Lutzer recently told a group of young parents at Moody that parts of the Santa legend can be dangerously misleading. For example, to earn a visit from Santa, children learn they must behave. But that’s not what Christians believe about Jesus’ gift of salvation.
The Rev. Heath Howe, a pastoral associate at Church of the Holy Comforter, said she can see the potential for hiccups when the mystery of Santa ends for children. But prolonging that mystery can inject some additional joy into the holiday for children and parents alike.
“There’s a beautiful magic that little children really love, and they hold that for us culturally as a people,” Howe said. “Santa Claus is a piece of that, and it’s beautiful and lovely. There’s no reason to squish that.”
Howe also believes that children’s relationship with God starts in the womb. Despite what they eventually conclude about the tooth fairy, the Easter Bunny and Santa Claus, they won’t lose faith in God, she said.
“They know in their soul that their relationship with God is real,” she said. “As a mom, I can see that. There’s a knowing about God that is greater than anything I’ve taught them. When we teach them something, we’re simply providing a sacred space for them to encounter this relationship they’ve already known.”
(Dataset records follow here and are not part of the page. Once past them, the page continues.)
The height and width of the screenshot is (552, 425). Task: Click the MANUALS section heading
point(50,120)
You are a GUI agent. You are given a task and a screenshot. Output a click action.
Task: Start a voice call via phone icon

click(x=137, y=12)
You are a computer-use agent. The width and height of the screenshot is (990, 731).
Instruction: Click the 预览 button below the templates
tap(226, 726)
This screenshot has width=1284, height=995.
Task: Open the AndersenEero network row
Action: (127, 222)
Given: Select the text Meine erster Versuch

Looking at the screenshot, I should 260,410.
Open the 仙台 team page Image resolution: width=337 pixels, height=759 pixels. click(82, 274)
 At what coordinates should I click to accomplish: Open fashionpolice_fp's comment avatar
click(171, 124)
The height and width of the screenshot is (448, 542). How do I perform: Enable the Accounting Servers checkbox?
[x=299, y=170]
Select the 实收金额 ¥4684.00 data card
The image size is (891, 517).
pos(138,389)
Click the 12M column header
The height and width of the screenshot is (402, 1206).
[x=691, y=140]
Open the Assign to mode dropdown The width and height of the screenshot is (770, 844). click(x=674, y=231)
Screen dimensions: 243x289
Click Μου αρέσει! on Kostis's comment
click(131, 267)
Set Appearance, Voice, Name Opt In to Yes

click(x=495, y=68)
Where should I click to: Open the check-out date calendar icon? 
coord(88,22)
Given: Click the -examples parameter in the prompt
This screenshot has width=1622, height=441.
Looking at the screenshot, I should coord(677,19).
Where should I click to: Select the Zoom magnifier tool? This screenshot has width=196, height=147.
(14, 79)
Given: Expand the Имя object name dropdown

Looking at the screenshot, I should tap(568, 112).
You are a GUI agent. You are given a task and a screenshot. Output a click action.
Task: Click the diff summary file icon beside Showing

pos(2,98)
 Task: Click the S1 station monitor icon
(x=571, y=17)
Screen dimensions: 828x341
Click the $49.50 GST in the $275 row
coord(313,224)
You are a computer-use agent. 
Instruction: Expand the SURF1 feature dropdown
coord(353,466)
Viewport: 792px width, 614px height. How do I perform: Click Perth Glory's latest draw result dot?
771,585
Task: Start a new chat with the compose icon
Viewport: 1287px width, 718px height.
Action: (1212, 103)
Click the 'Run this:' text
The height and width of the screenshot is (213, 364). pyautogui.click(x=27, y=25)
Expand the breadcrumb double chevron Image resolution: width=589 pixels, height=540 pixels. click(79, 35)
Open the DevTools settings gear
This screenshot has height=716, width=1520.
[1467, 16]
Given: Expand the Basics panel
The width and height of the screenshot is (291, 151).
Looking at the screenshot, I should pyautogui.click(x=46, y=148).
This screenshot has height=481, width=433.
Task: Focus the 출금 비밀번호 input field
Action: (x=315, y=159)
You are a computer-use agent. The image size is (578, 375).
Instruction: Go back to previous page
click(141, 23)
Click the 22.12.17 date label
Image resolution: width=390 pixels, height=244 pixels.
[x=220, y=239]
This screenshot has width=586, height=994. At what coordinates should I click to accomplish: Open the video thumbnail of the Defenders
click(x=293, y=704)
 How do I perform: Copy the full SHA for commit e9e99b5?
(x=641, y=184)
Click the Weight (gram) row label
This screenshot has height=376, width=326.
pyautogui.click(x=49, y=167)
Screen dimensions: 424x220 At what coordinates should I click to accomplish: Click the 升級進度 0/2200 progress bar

Much of the talk about St. Nicholas, Howe said, serves as a way to correct the legend that has grown so popular. Born to wealthy parents who died when he was young, St. Nicholas of Myra gave his inheritance to the needy. After his death, the Catholic Church named him patron saint of children. Many families — Catholic and Protestant — celebrate his feast day Dec. 6 (Dec. 19 on the Julian calendar).
Popular culture placed St. Nicholas at the North Pole, Howe said. In 1822, poet Clement Clarke Moore gave him a sleigh, eight tiny reindeer and a belly that shook like a bowl full of jelly. Rudolph, the ninth reindeer, appeared later.
The 1934 song “Santa Claus is Coming to Town” added the “naughty” and “nice” distinctions. Even Chicago Cardinal Francis George, who grew up with coal in his basement, minded his p’s and q’s for fear a lump would appear in his stocking.
George and others believe that the legend of St. Nicholas or Santa Claus can serve as a gateway to understanding the spirit of generosity during the holiday season.
The Rev. Barry Moriarty, interim pastor at St. Teresa of Avila Catholic Church, said Santa makes an appearance at the Lincoln Park parish every year for pancakes, eggs and photographs after a Mass.
“Families look forward to bringing the children to department stores or downtown, but having him right there at the parish is a nice kind of twist,” he said. “Our advice to them is to continue being generous and good this time of year. It’s the same advice that Santa gives to kids as well. We fold the two together.”
Indeed, Susan DeLay, a spokeswoman for South Barrington’s Willow Creek, compares the evangelical megachurch’s strategy to a popular illustration of Jolly Old St. Nick kneeling before a manger.
“That probably says as much about what we believe as anything,” she said. “Every knee shall bow to Jesus — even Santa!”